The boys are taking some patriot sized dumps. Gawdbless

comrade skibidi

[–] ToastedRavioli@midwest.social 8 points 1 month ago

“Nothing in life is more important than the ability to defecate effectively” - Gerald R. Ford

[–] ConcreteHalloween@hexbear.net 8 points 1 month ago

It's a ship, just poop off the side. RETVRN!

[–] TheAsianDonKnots@lemmy.zip 7 points 1 month ago (1 children)

Too much of our tax dollars are going to shit on other countries while OUR service men can’t even get a functioning toilet to shit in. It’s fucking infuriating.

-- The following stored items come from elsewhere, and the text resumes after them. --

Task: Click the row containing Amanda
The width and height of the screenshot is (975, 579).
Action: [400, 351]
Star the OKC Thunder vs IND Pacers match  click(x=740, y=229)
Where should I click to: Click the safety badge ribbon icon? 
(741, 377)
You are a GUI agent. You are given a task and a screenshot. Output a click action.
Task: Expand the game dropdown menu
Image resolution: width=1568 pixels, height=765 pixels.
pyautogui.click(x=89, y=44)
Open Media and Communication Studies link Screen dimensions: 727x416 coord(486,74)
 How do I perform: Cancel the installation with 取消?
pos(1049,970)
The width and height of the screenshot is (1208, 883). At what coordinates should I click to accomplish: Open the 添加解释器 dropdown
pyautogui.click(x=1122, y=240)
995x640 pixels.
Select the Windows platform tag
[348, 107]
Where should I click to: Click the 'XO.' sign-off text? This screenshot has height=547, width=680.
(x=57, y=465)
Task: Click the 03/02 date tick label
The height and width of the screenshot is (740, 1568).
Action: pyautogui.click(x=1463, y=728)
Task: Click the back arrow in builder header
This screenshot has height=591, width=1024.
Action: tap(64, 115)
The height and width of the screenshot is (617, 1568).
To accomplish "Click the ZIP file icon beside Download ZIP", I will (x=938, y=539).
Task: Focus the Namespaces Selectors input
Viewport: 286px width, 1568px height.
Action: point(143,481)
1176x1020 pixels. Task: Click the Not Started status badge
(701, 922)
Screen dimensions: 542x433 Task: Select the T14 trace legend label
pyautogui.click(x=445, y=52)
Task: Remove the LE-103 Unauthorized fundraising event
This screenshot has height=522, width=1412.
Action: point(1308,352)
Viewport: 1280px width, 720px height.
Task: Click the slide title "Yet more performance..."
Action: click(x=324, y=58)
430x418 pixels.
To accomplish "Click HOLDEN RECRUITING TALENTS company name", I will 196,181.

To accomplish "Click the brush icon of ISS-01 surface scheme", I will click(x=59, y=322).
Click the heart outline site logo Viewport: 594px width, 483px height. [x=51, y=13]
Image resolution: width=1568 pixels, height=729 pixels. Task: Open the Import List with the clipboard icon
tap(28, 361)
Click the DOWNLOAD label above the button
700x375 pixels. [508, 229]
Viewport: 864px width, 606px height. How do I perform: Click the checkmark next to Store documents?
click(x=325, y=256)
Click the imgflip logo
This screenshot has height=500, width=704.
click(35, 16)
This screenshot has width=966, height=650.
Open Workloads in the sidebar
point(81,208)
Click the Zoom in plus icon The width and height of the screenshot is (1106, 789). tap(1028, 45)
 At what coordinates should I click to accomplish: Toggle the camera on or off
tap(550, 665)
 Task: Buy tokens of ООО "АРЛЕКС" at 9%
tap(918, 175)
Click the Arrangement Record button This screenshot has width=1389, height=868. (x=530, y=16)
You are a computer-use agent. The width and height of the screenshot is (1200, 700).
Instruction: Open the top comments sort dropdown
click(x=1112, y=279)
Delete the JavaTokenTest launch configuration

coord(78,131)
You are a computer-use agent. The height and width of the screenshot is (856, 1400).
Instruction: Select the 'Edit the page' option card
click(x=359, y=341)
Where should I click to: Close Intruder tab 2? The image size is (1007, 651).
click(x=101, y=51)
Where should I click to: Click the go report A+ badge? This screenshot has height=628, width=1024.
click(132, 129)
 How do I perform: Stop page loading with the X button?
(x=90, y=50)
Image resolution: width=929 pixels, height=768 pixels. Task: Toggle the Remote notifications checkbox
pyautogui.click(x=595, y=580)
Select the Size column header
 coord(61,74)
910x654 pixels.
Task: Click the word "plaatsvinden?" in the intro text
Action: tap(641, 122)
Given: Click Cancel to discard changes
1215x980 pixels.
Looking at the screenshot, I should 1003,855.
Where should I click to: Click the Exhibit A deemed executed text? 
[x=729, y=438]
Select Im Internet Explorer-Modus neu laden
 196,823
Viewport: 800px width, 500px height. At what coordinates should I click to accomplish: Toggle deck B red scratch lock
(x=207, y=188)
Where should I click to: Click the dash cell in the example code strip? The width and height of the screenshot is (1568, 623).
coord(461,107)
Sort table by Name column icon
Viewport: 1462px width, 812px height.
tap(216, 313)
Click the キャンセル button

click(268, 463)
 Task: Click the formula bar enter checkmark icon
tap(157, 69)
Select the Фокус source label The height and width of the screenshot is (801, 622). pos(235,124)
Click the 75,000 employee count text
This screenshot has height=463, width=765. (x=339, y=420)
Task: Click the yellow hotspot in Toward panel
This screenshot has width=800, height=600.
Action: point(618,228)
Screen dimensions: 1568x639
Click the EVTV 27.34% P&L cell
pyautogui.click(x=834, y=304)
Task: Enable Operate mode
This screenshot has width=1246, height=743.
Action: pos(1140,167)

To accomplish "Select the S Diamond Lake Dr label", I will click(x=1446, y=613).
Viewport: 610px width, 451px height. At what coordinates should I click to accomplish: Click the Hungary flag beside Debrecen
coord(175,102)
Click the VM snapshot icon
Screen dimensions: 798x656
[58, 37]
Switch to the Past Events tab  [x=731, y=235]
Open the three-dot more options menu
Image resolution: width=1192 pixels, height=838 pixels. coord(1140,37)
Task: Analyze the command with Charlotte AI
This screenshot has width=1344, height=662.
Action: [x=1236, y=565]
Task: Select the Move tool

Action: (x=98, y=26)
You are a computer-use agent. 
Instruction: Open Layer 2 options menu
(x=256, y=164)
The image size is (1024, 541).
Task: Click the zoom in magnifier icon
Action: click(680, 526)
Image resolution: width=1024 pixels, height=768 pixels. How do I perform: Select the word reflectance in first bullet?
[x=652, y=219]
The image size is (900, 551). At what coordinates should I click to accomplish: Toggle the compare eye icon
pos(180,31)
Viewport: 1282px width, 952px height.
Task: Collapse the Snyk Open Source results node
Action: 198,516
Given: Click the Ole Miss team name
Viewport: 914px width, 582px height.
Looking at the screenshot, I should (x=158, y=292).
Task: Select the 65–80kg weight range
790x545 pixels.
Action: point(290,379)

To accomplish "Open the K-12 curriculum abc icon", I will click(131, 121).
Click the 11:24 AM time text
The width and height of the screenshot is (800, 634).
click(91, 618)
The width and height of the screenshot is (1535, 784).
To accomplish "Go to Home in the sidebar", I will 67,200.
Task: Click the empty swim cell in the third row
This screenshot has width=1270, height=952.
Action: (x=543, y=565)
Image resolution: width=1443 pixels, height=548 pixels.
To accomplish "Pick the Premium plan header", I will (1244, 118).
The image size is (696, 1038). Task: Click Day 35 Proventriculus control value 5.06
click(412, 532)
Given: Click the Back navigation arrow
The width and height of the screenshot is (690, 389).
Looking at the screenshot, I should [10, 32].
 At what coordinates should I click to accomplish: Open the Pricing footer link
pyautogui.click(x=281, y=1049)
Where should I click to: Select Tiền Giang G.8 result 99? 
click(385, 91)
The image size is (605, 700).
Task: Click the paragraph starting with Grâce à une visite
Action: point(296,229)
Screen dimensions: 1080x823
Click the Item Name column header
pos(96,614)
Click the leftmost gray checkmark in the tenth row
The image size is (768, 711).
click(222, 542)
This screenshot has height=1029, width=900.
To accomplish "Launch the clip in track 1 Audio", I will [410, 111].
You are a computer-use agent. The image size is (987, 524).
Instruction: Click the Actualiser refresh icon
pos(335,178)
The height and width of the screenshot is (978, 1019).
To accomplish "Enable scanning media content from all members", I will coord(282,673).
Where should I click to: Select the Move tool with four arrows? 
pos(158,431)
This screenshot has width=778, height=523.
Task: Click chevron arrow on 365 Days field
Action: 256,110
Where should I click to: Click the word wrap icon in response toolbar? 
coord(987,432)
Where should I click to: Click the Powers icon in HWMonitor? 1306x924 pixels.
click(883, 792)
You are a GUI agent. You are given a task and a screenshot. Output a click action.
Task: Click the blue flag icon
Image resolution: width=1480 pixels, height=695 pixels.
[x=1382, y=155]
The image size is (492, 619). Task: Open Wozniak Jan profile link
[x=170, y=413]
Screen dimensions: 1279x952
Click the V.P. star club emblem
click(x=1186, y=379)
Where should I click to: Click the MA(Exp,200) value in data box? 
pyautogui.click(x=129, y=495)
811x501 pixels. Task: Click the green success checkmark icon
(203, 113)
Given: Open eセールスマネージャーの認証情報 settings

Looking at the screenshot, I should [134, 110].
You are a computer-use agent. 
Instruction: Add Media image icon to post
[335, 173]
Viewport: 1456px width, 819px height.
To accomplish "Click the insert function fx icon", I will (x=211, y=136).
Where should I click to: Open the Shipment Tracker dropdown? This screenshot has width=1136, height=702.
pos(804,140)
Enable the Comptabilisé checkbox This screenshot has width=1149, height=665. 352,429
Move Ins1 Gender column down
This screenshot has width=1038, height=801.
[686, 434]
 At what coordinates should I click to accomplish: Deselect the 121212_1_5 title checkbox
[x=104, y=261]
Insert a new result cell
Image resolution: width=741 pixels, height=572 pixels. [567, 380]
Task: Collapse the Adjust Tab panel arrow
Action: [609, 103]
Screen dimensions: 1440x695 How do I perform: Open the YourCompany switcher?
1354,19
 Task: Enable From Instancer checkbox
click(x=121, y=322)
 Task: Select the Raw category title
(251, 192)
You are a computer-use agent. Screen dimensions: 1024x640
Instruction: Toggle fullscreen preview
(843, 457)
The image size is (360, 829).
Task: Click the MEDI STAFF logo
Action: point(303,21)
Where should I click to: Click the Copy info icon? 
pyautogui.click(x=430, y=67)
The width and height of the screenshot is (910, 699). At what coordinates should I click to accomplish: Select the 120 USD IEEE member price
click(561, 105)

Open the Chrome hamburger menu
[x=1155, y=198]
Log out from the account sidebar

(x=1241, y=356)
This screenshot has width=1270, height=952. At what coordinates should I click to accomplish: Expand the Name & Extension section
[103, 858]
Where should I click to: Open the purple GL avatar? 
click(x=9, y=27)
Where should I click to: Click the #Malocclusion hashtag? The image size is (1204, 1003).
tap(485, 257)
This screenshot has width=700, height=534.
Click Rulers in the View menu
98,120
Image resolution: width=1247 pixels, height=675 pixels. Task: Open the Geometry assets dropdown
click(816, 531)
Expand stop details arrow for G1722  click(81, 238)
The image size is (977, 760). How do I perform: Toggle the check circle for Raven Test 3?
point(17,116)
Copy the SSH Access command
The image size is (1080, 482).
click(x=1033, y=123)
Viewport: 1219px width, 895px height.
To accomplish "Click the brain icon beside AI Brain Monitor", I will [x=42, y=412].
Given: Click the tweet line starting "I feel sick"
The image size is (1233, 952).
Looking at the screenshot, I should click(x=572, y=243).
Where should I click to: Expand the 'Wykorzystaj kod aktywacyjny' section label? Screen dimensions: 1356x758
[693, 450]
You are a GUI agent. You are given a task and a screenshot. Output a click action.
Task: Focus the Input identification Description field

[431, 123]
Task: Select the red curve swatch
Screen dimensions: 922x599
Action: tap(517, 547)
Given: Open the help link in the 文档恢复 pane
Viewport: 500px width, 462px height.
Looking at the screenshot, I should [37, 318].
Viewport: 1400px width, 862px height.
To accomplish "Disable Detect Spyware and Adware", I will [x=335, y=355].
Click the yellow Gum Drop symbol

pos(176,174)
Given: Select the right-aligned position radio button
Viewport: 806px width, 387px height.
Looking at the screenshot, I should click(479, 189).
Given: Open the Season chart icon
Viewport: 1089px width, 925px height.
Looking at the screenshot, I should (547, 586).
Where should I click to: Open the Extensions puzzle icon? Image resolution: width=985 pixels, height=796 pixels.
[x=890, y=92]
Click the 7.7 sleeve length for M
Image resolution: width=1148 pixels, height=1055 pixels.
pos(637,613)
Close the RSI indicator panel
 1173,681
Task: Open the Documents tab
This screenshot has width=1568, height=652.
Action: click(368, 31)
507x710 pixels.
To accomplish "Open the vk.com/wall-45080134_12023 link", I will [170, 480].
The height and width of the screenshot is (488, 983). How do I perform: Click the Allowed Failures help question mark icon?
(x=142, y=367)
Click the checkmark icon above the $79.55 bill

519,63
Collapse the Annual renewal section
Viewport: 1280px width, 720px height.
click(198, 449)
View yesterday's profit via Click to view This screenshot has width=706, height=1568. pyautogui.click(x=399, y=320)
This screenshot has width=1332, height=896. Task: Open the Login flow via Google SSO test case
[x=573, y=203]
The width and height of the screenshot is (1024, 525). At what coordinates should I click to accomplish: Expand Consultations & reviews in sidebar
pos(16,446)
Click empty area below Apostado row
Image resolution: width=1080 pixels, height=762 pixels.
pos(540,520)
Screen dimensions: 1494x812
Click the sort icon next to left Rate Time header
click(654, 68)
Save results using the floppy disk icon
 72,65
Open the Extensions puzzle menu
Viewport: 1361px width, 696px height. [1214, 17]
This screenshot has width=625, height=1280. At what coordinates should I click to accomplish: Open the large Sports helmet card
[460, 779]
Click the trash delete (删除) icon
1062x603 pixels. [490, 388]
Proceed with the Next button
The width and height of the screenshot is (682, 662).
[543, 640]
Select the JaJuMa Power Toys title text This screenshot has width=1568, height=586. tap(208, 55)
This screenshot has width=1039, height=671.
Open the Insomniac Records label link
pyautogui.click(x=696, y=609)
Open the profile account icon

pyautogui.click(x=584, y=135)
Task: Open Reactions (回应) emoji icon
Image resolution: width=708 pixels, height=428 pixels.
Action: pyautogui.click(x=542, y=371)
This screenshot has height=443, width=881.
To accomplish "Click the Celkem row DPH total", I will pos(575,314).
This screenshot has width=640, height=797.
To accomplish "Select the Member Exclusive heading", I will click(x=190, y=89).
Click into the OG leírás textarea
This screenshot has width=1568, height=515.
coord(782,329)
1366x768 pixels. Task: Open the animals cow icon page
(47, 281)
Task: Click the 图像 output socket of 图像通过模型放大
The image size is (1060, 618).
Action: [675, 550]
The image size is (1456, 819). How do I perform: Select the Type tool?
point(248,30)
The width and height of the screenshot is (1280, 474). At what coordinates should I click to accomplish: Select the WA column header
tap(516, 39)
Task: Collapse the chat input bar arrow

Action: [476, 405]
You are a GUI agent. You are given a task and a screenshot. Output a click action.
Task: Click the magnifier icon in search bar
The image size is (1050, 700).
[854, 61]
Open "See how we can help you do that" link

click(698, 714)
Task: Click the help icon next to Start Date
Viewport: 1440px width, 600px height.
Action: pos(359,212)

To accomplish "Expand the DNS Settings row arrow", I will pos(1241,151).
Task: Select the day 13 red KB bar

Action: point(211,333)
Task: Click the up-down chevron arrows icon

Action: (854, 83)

[–] MemesAreTheory@hexbear.net 16 points 1 month ago

Yeah but fuck the troops too I hope they enjoy their 45 minute lines. Signing up to be a henchman for imperialism in the Lord's year of 2026 is pretty cringe. The only good troop is an ex troop, one way or another.

[–] Abracadaniel@hexbear.net 7 points 1 month ago

Bryan Quinby doing on-location research for navy guys

[–] SpicyLizards@reddthat.com 7 points 1 month ago

Chuck off the side with the planes

[–] Sickos@hexbear.net 5 points 1 month ago

So good that the pipes are too small on this ... dual nuke plant ship.

[–] huf@hexbear.net 3 points 1 month ago

even a broken toilet is right twice a day...

uh. i guess when it engulfs the ass of some officer in a poonami?

[–] webp@mander.xyz 3 points 1 month ago

Why not poop in a napkin and toss it?